Right. That's what the History API does. It's a strictly client-side thing. I guess you're dreadfully confused. Here's [0] the first result for "History API". It also happens to describe exactly what I'm talking about.
> this isn't even an info leak if you start a completely new query it resets the original query variable ... you'll get ?q set to query and ?oq set to query ...
> you search for query history it will set ?q to query history and keep ?oq set to query
Cannot repro. Here's what I see:
* Use omnibox to search for "thing": o=thing&oq=thing
* Use google search page that loads with results for "thing" to search for "things": o=thing&oq=thing#q=things
* Use that same page to search for "dingus dongus": o=thing&oq=thing#q=dingus+dongus
It's a pity it redirects to add "&ia=definition", but it's nearly pretty. And if this didn't blow your mind yet, if you right-click a search result to copy the URL, you get the actual URL with DDG, not an abomination of an URL that redirects you via Google to the URL you thought you copied (and which, to add insult to injury, gets masked when hovering over the link in the status bar, like a malware page might do it).
Sure, that's "unavoidable" if you want to track more stuff, but wanting to track more stuff in itself is not unavoidable. It'a choice.
> Not to mention that making a API call every time you need to do something as basic as backtracking on your search is just pure insanity when it comes to resourcing.

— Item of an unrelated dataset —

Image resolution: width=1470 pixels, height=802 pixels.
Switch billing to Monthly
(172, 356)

That's exactly what Google does though. It would be perfectly possible to let stuff be cached in the browser at least for a few minutes, but there is always requests being made. They throw away those user and server resources to track hits. It's a bit like YouTube used to buffer and allow skipping back and forth without having to load one more byte, and now doesn't. There's ads to display and usage statistics to gather. Which you might argue they need that to "improve their product", but I think looking at, thinking about and using a product can get you a long way, too. If you need to see how real people use it, pay them to use it while you record them. Yeah, I know, it would ruin everything and we'd be left with Pong, right? Baby food manufacturers could also improve their products if they could experiment on thousands of babies without any restrictions, and I bet if that was the norm, any reform would be met with visions of doom about toxic baby food.

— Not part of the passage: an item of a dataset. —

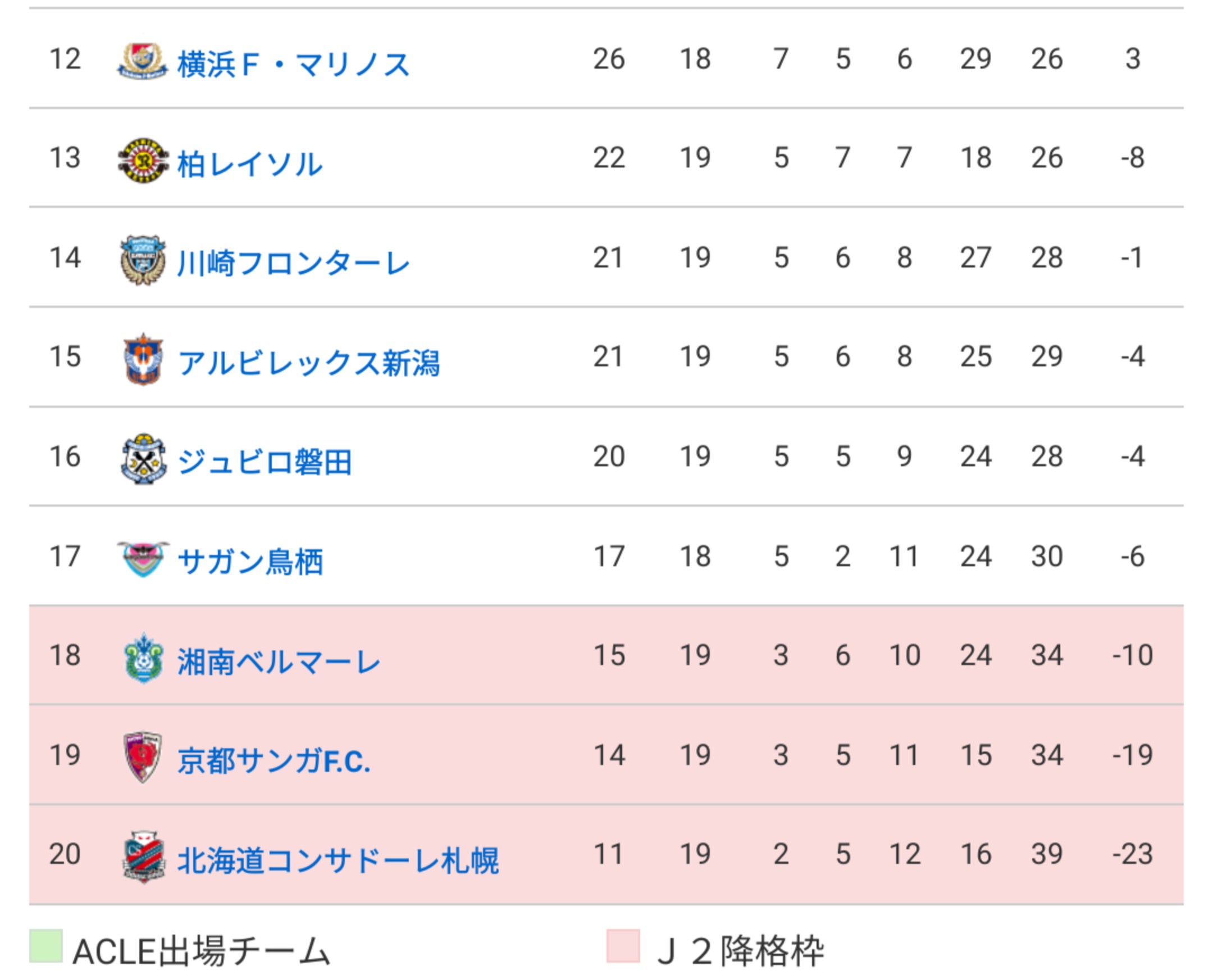Open the 湘南ベルマーレ team link
This screenshot has height=980, width=1213.
click(279, 662)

Right now, nothing companies like Facebook, Google, Apple and Microsoft could invent would be nearly as cool as a simple, efficient web with users educating other users how to use it responsibly. If the web was plumbing, we'd be looking at people making all sorts of weirdly shaped pipes out of fancy materials, and people would sell their plumbing skills by talking about their religion and family, instead of time and materials needed, and capacity and stability of the result. We're still at the level of people burying slaves at the foot of a new aqueduct, and I can't wait until this hysterical gold rush is a mere footnote in the history of an actual information age. Right now we live in the marketing age, and the mediocrity is a direct result IMO.
"...curious to hear HN's thoughts on if this should be fixed or is acceptable."
I consider it unacceptable. Why does Google do this? Is it for the purpose of tracking users?
This feels like a common problem with URLs. More and more sites send you onto other links while apppending some identifier to the URL. I frequently come across links shared by friends and colleagues where I can immediately see the referral site that was the source of the link (even though the destination of the link is different). Presumably this is yet another layer to the endless (but rarely questioned) tracking that has become the norm on the web.
In my opinion this is acceptable. It's probably even functional: the content of the first search might very well affect the results of the second search.